I’d like to see a push in Australia for more emerging critical discourse, particularly in wider-reaching publications – major newspapers, journals, magazines etc. Whether this be writers striving harder to be heard or publications giving younger voices a place next to established authors, Australian contemporary art writing is more than just stock-standard descriptive reviews of major institutional presentations, and the greater public has the capacity to both understand and enjoy something a little more aspirational.

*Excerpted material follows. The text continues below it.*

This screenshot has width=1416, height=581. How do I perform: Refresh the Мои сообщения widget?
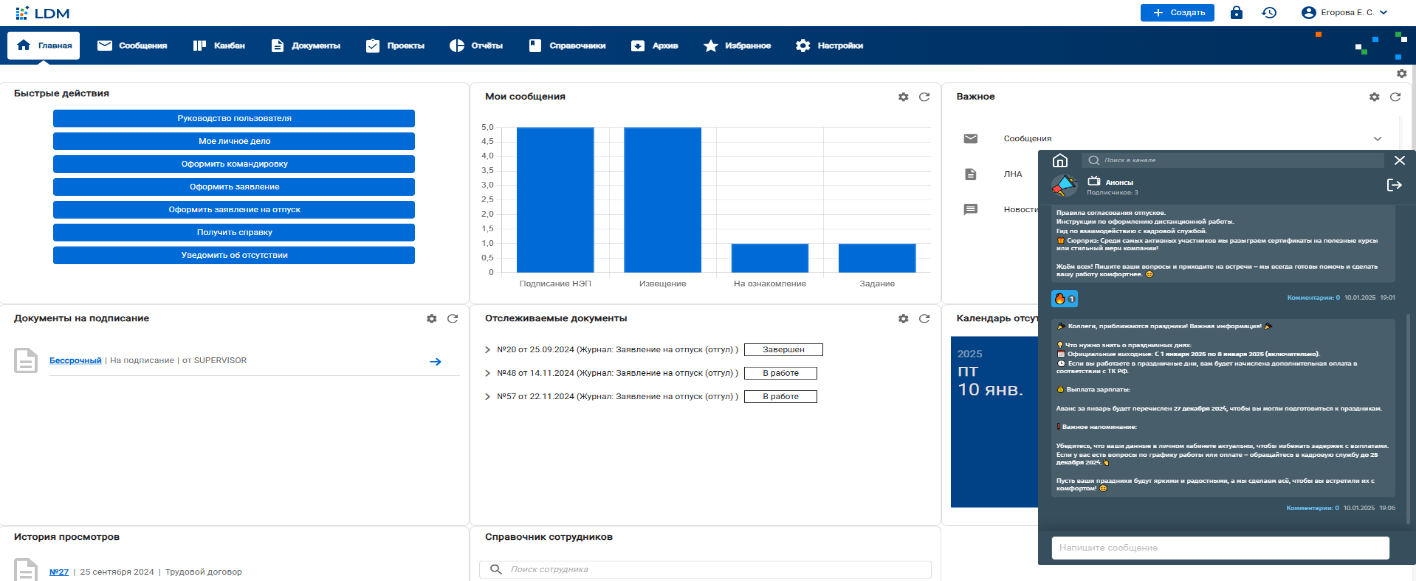(x=925, y=97)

The prices that art sells for in Australia are too low. In my experience the equivalent art, whether emerging or established, sells in Europe and the USA for more than double than it does in Australia. This undermines the whole ecology of the art industry here. Few artists, even established, can support themselves through their art. There’s not enough money in the system for galleries to support artists, particularly emerging, nor to compete on the world stage. The lack of money effects art magazines, art initiatives, the list goes on. Our experience at JAHM is that most people who visit us are interested in art, but don’t collect. They are educated, cultured, well-to-do and sophisticated, but are intimidated by contemporary art. The problem is obviously not with supply, as there is no shortage of artists, but with demand. The answer is not simple, but lies in every corner of the art industry.


Auction houses. Specifically how they exist at the top of the food chain and mostly refuse to feed into the scene they make money off in any way. The artists don’t get a royalty or percentage of the sales, the galleries who help build artist’s careers including funding publications and exhibitions, paying for framing of young artists etc… don’t get anything. Auction houses could help feed the foundation layer of the art scene by at least paying the writers they commission the going rate for art writing, but most refuse to or need to be cajoled into upping their rate.

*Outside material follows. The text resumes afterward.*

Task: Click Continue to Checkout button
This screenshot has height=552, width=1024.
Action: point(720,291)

What’s wrong with the art world is that more often than not everyone is getting paid except the artist. I remember hanging work for a major show and the NSW minister came through with a retinue of at least four, and there were also several curators from the institution on hand, and I thought, “All of you are getting paid to be here and watch me working, while I am not getting paid at all. In fact, I had to pay $50 to enter this show, hire a ute to get my work here, and pay for all my own materials, never mind my hours of labour. I am out of pocket, and not getting a single cent for exhibiting. And neither are the other 60 artists in this show. What is wrong with this picture?

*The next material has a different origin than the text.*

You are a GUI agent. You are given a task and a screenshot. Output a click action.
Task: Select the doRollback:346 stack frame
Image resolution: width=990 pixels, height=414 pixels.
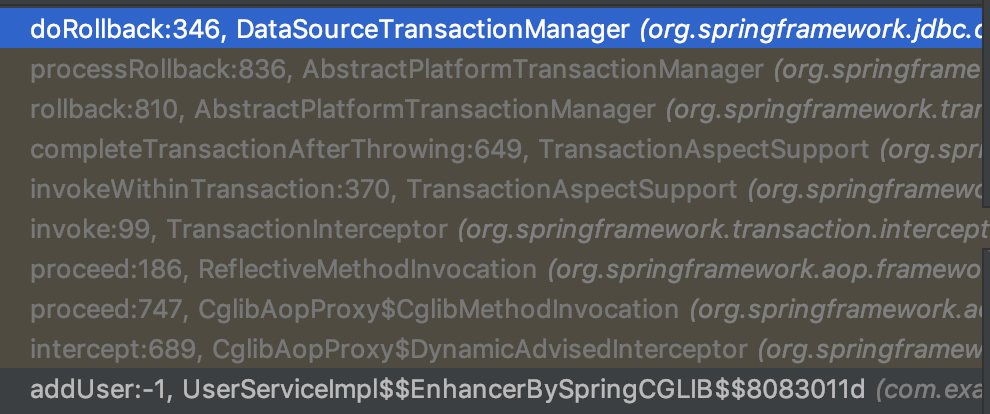(118, 30)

I don’t think anything is wrong with the art world… except a lack of opportunities for women artists, lack of awareness of mental stress for working artists, the costs of running a bricks-and-mortar commercial gallery in this economy and the lack of true collectors in our current arts climate. I used to complain no one really supported or cared for you in the Australian art world. Then last year my gallery got badly flooded, a dear artist and friend died who I had worked with for over a decade, my mum died, my dog died and then my father-in-law died. And I found the art world by my side. I was overwhelmed with how supportive people were. So right now, I don’t think anything is wrong with the people in the art world, and business-wise we continue to show art, sell, take commis- sions and grow. In my most terrible year ever art people were there by my side. If you need to say what’s wrong with the art world, I just wanted you to know there is also a lot right.